Beenie Man is pulling all the stops for his big tribute performance at Reggae Sumfest in honor of Dave Kelly.
Very few producers have made as much of a contribution to dancehall as veteran producer Dave Kelly. He is the man behind numerous soundtracks of the 90s and early 2000s. He is also responsible for many well-established dancehall artists we know today, including the King of the Dancehall Beenie Man.
His tireless efforts and genuine love for the genre have not been lost on Beenie Man, who recently let the Gleaner know that he has planned an exceptional Reggae Sumfest performance in honor of Kelly’s contribution to dancehall. The special segment will be called the Madhouse Tribute and will honor Kelly’s contribution to the growth of dancehall.
He made the revelation while speaking with the publication during a short interview at the launch of the Flow Sum-Summa promotion. He also admitted that he may not have been where he is today without the influence of Kelly.
The “Girls Dem Sugar” deejay said that Dave Kelly had been there from the start of Shocking Vibes and that he has always supported the company. He has also been instrumental in helping him to discover more talent as well. According to Beenie Man, the super producer is the one responsible for putting the label on the map.
Beenie added that he was also the producer behind his first No. 1 hit, which was because Kelly created the Healthy Body beat.

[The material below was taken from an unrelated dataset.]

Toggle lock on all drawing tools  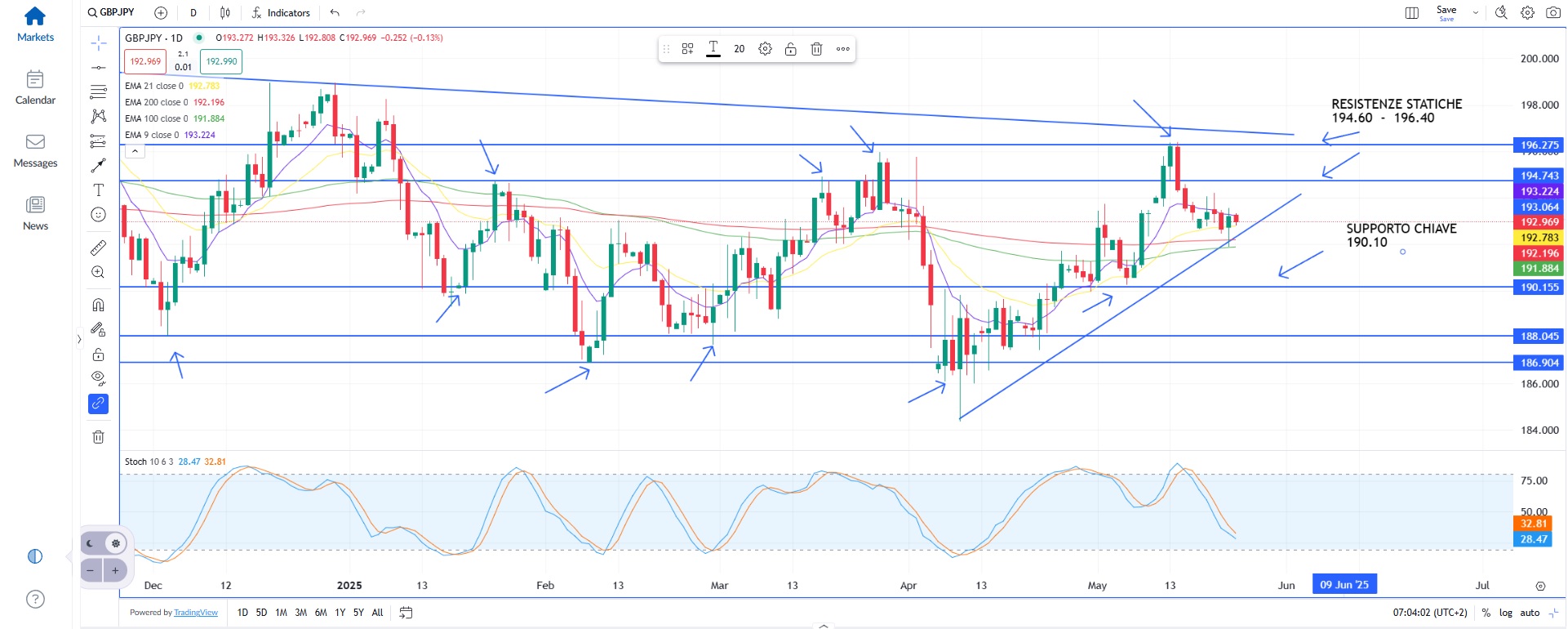click(98, 355)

In fact, according to Beenie, Kelly is the man behind at least 10 of his hit songs.
Recently Bounty Killer, Cham, and Dave Kelly came together to let fans know that they were putting out an EP. The trio teased a track called “BLOOD CLXXT.” Based on what was shared on Instagram, Kelly still has the ear and is still creating prolific beats. The artists mentioned so far are just a handful of those who have been aided by Kelly’s brilliance, especially during the 90s.

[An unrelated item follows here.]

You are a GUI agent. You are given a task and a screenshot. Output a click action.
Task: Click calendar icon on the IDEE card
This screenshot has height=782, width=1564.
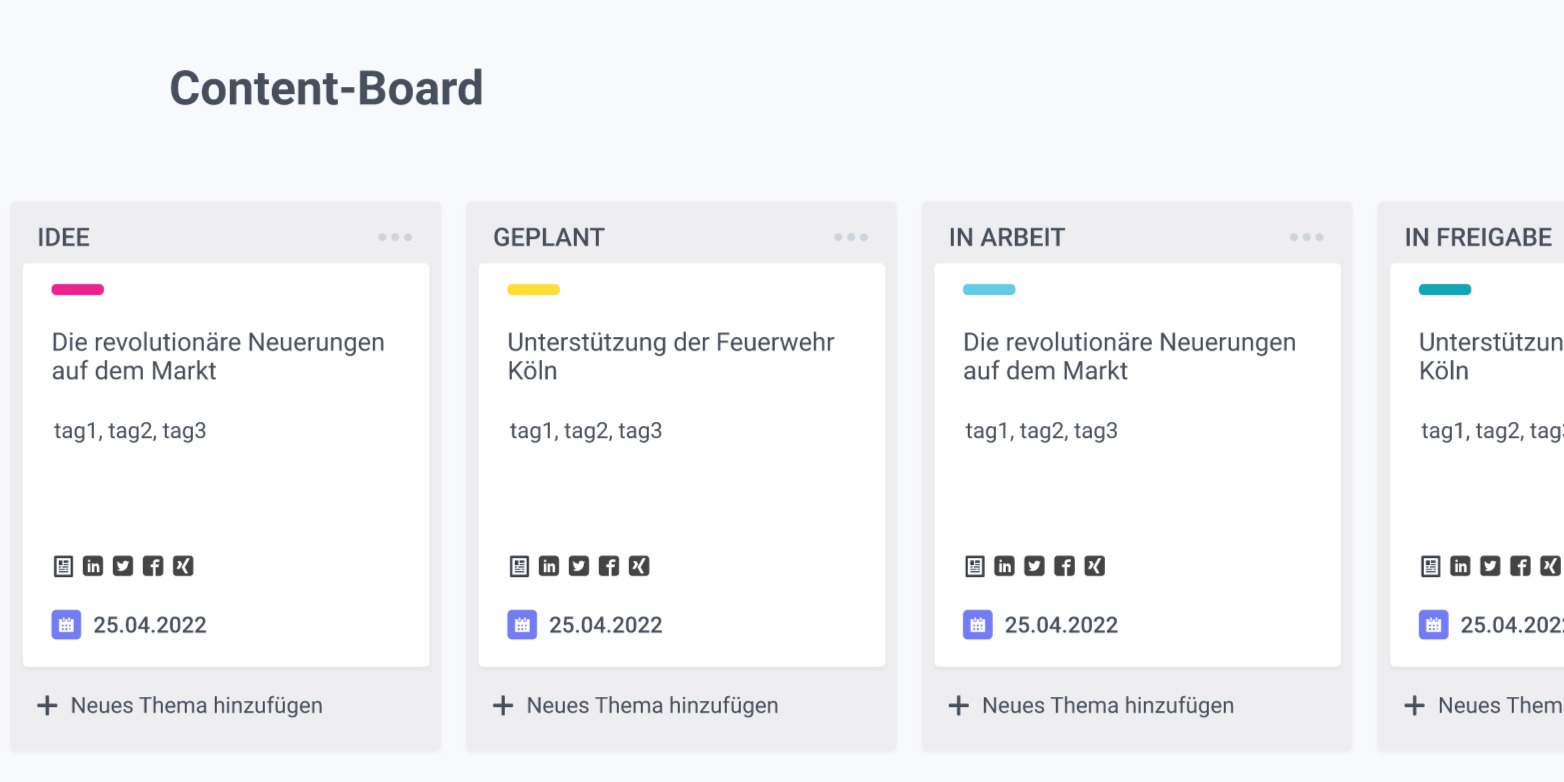[x=66, y=625]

Though the list is long, most notably, that list includes Buju Banton and Minister Marion Hall, when she was still performing as Lady Saw.
Some of his more iconic riddims include The Showtime, Joyride, Fiesta, and Mad Up rhythms, all of which were favorites in the ‘90s. Beenie Man was one who got to share in the magic that produced some of his hottest tracks like “Slam” and “Old Dog.”
Besides his expert ear, Kelly was also known for his singing and songwriting skills. With over three decades in the business, Kelly, who has always seemed to value his privacy, is finally getting his flowers for helping to shape the dancehall of the 90s.
He started his career as a sound engineer but later started working with Donovan Germain on the Penthouse label. In 1991, he started Madhouse, and the rest, as they say, is history.
“He was just a kid man (when we first met). He was working with his brother at Tuff Gong Studio at the time, but we needed a riddim, so we had to go to him to get a rhythm cause Tony Kelly was not working, and he told us we could believe in Dave Kelly and he made two beats for us and actually sing on one with Little Lenny named Champion Bubbler, and then he made the Gun Inna Baggy riddim, and from there we have been friends,” Beanie shared.
The “Who Am I” singer also revealed that he is hoping that his Simma album will be released this August 2022. Beenie added, though, that he’s not sure if he will have to face any more obstacles in getting it out, but in the meantime, he’s working on a new single called “Chop Suey,” for his fans.